Things to do
1. In the passage on the National Housing Trust below, what do the mandatory payroll contributions currently amount to each year?
2. Please write a continuation of the passage on the National Housing Trust below, picking up after its final sentence.

Document passage
■ ■ ■ ■ ■
Milking the NHT cash cow
The National Housing Trust (NHT) has been widely recognised as a well-run organisation that has enabled thousands of persons, including many who would not otherwise have been able to do so, to own a decent home. Of course, the NHT is in a privileged position because it benefits from mandatory payroll contributions from both employees and employers that currently amount to some $21 billion annually.
Since its inception, the NHT has provided mortgage assistance to approximately 150,000 beneficiaries. As impressive as that figure might seem, it has to be viewed in relation to the chronic need for housing among its contributors and the entitlement that their payroll contributions create.
There are currently just under 400,000 contributors to the NHT. One can safely assume that another 200,000 persons would have contributed since the start of the NHT 37 years ago but are no longer doing so because of retirement, death, etc. It means, therefore, that since its inception, the NHT has benefitted no more than 25-30 per cent of those who have contributed to the Trust.
■ ■ ■ ■ ■
(Items stored from a collection)
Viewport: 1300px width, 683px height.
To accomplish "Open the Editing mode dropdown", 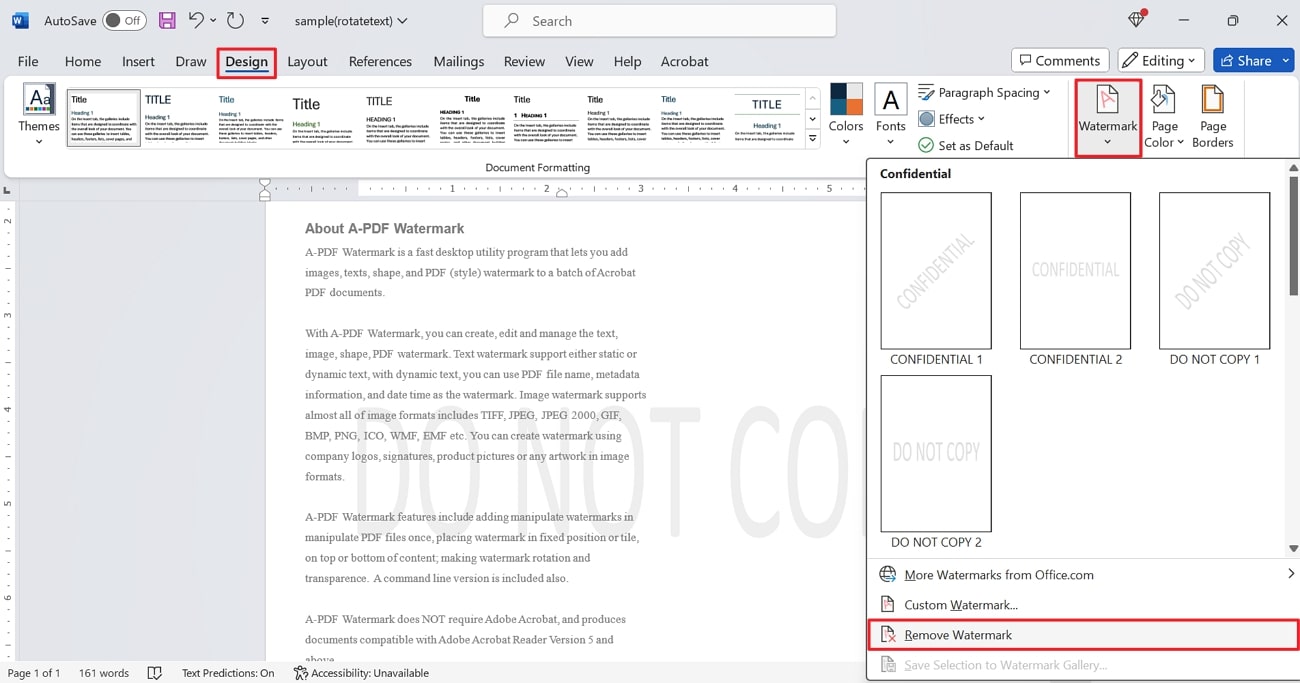I will pos(1160,60).
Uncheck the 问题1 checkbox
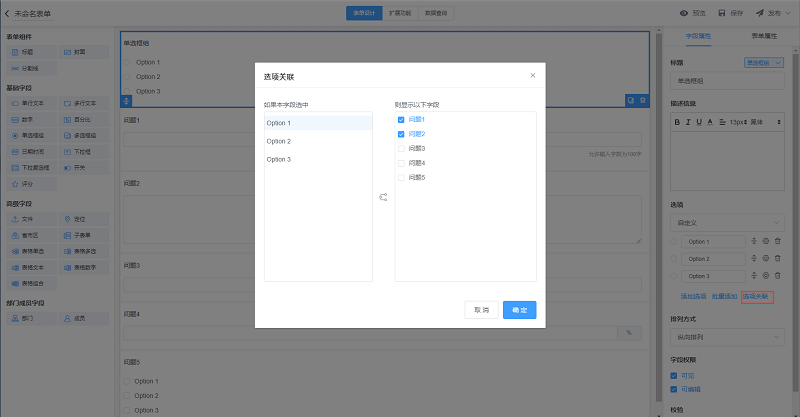Viewport: 800px width, 417px height. pyautogui.click(x=401, y=119)
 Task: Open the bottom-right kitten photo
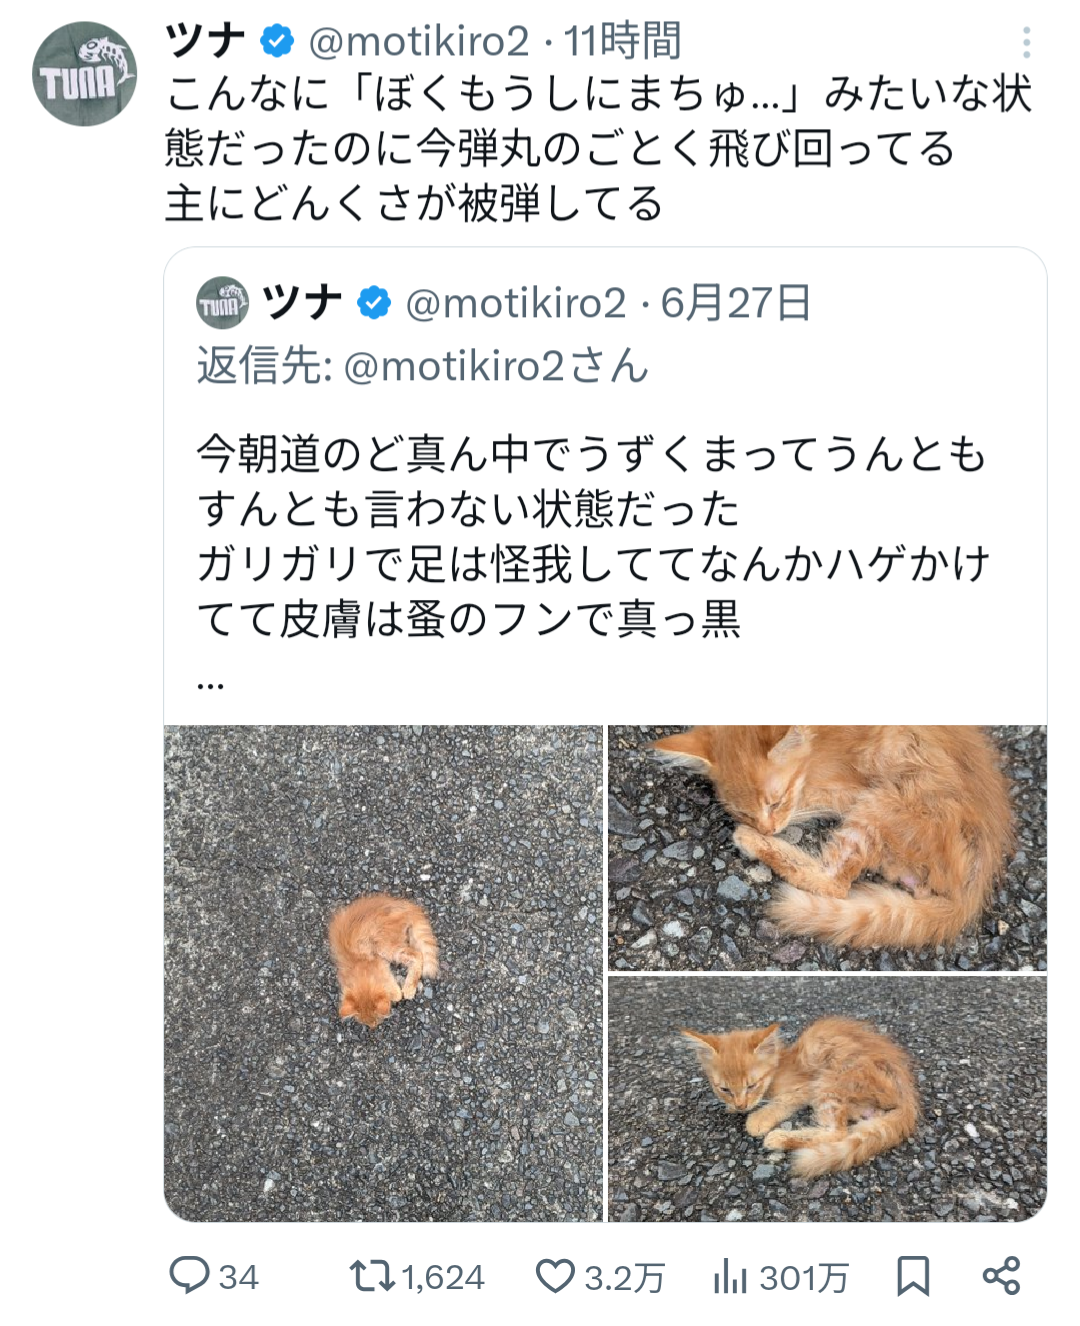pos(827,1098)
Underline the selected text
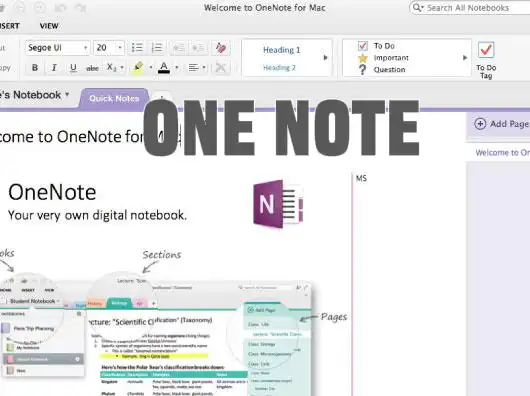Screen dimensions: 530x396 pos(73,68)
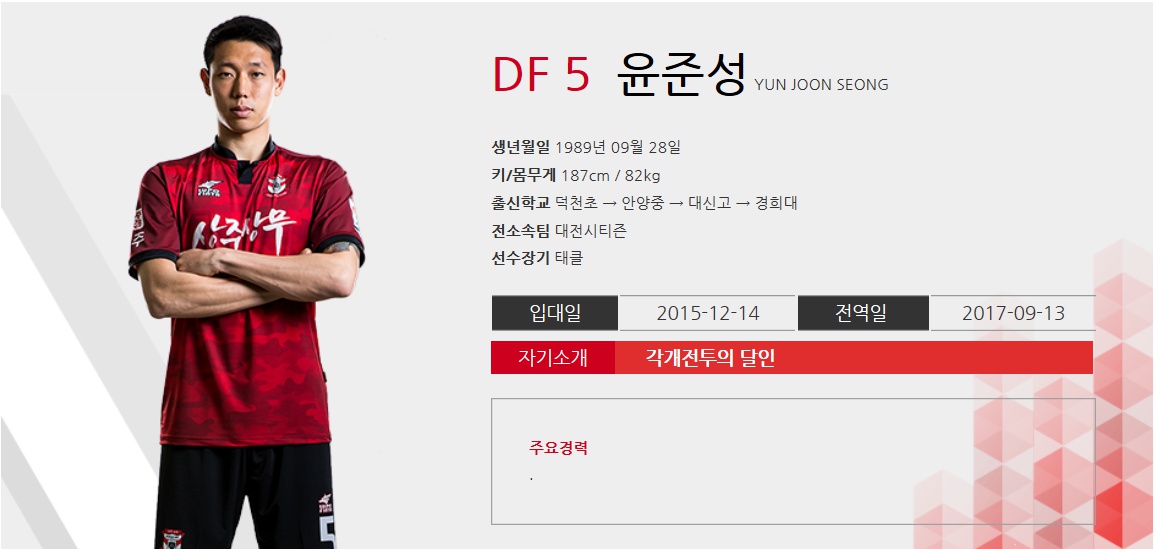This screenshot has width=1156, height=549.
Task: Click the YUN JOON SEONG romanized name
Action: (821, 85)
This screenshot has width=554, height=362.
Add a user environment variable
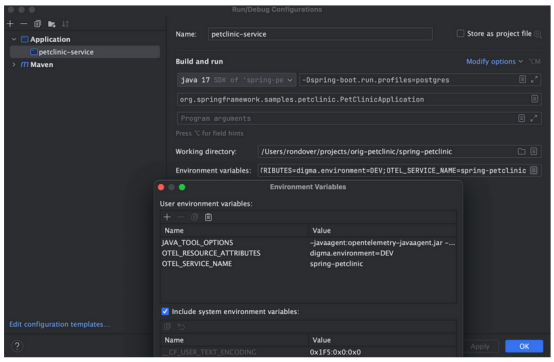tap(167, 217)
■ ■ ■ ■ ■
Answers provided
1. Some $21 billion annually.

2.
It is useful to remind ourselves that when the NHT was established in 1976, it was estimated that Jamaica needed to build 22,000 houses annually to meet the demand for shelter, as well as replace obsolete and sub-standard dwellings. Despite its achievements, therefore, the mandate of the NHT remains significantly unfulfilled.
A statistic that has never been published but which would provide a graphic illustration is the percentage of persons applying for NHT benefits who were unsuccessful in their application.
Another interesting statistic is how many of those applications are rejected because the applicants do not have sufficient income to meet the mortgage payments for even the lowest-cost benefit. This raises a moral question: Why should I be forced to contribute to a pool of funds if I do not qualify to benefit from that pool of funds?
It is because of these startling realities that the NHT cannot be regarded as a cash cow, being milked for other purposes than to benefit the many legitimate, malnourished calves that deserve and demand to be fed. Talk of a “surplus” may be technically accurate in strict accounting terms, but cannot be regarded as such when there is a huge surplus of NHT contributors whose need for housing assistance remains unfulfilled.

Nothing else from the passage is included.